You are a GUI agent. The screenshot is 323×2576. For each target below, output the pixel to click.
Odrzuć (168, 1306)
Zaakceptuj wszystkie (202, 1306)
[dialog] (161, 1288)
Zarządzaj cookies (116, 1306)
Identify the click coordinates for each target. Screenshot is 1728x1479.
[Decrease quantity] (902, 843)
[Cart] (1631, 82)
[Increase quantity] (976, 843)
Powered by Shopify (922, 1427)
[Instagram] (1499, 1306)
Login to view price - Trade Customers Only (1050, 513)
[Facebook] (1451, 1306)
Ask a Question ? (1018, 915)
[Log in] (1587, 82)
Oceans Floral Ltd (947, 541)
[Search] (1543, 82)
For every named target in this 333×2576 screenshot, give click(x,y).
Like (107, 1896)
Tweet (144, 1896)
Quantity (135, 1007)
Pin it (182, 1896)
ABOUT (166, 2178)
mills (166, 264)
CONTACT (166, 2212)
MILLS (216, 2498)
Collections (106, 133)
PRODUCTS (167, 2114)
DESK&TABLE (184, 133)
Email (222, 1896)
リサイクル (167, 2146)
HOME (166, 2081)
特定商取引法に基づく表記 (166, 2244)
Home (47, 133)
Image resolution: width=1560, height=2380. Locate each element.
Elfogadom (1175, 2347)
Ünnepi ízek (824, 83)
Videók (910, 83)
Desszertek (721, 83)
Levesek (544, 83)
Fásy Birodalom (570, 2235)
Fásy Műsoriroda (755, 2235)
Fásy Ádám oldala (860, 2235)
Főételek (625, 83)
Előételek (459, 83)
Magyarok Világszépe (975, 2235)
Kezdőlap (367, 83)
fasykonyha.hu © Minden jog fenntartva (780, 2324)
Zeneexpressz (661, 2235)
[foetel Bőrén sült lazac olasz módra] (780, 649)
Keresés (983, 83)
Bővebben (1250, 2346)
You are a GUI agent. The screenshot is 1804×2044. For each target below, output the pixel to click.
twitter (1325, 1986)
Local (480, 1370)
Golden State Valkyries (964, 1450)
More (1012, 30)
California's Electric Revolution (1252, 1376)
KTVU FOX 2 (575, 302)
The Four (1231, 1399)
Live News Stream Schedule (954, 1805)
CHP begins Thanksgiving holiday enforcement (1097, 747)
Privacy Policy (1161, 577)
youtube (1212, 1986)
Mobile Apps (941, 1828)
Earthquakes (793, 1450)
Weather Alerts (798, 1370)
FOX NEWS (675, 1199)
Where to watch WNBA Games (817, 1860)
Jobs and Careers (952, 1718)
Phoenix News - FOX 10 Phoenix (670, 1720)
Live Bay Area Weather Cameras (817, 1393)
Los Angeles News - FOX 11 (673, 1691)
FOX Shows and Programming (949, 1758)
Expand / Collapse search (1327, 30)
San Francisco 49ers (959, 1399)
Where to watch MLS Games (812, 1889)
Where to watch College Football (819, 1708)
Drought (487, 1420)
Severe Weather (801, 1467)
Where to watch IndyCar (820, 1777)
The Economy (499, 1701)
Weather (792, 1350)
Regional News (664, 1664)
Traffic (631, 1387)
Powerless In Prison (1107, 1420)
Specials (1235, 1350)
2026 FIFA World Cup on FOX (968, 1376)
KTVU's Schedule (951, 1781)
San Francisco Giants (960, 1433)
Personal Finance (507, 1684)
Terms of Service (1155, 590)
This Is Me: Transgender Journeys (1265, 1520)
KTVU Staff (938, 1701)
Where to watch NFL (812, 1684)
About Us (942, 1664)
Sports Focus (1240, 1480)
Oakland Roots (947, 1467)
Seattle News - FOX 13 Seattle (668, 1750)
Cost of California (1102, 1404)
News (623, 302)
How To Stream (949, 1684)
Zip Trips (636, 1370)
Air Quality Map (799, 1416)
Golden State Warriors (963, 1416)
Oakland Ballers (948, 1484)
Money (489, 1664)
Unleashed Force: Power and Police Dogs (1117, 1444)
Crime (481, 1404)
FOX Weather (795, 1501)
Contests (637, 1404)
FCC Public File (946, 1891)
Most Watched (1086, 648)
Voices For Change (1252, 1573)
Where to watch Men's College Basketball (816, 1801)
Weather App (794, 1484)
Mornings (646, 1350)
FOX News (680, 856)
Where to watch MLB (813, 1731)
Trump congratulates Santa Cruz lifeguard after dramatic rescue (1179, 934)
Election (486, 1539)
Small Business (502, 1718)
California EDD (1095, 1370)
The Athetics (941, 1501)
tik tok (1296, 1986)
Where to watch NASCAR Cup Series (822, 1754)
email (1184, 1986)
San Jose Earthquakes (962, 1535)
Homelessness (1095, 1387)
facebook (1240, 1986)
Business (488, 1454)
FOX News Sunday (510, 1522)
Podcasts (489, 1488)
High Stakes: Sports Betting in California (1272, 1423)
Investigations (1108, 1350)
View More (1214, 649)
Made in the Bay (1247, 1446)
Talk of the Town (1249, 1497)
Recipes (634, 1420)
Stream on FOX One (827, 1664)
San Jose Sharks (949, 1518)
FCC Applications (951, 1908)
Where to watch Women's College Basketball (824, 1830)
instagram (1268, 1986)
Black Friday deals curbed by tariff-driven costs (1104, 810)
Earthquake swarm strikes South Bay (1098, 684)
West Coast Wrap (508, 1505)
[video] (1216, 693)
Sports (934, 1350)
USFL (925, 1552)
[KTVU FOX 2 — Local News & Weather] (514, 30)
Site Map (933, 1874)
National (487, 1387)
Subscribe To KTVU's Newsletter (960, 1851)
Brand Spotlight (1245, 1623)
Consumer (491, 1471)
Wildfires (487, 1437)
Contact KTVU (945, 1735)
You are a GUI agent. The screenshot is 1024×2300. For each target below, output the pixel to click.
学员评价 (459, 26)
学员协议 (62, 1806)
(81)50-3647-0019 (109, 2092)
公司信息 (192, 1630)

════════════════

**PROBLEM STATEMENT:** Count the lines in the entries above that hold the string "each", and give that count without any other text.

**ANSWER BOX:** 5